School District No. 74 (Gold Trail) has received funding from the Ministry of Education to demolish the Clinton Elementary School building at 300 Smith Avenue, which closed in June 2010. The building has been sitting vacant since that time, and there are hopes that this move will bring the Clinton and District Assisted Living Society a major step closer to their goal of utilizing the school site for an assisted living facility.

Clinton chief administrative officer Tom Dall and Judy Hampton, chairperson of the society, both say that the presence of asbestos in the building meant that it could not be used for housing. “The cost of removing the asbestos would be high,” says Dall, noting that when Rich Coleman, the minister responsible for housing and deputy premier, visited the site he was blunt: “The building had to go.”

“It’s a big, big step that should help us out a lot,” says Hampton of the building’s forthcoming demolition. The society has been working for more than five years with CMHC, B.C. Housing, SD74, the Village of Clinton, the Thompson-Nicola Regional District, First Nations, and local MLAs to move the project forward. The goal is to provide at least 10 units of affordable supportive seniors’ housing in Clinton, in a purpose-built facility on the former school property.

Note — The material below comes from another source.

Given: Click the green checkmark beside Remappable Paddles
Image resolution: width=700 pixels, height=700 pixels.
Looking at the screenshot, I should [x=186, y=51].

The society submitted a 160-page report outlining its plans to B.C. Housing in summer 2015. The original goal was to make it an assisted living facility, with health-care facilities on site, but that added cost made the proposal prohibitively expensive. Hampton would like to see assisted care added eventually, but the current proposal is for an affordable/supportive care facility similar to Thompson View Lodge in Ashcroft, with home support called in by residents as needed.

Hampton says that when Coleman was in Clinton last May, he was very supportive of the society’s efforts to get the facility built. She notes that these sorts of sites are needed in small communities. “We have to have these facilities before seniors have to leave our area to downsize or for proper care.”

Once the school building has been demolished, it is expected that the land will revert back to the Crown. The school district hopes to go to a tendering process for the demolition work as soon as possible. Once the contract is awarded, demolition of the school can proceed.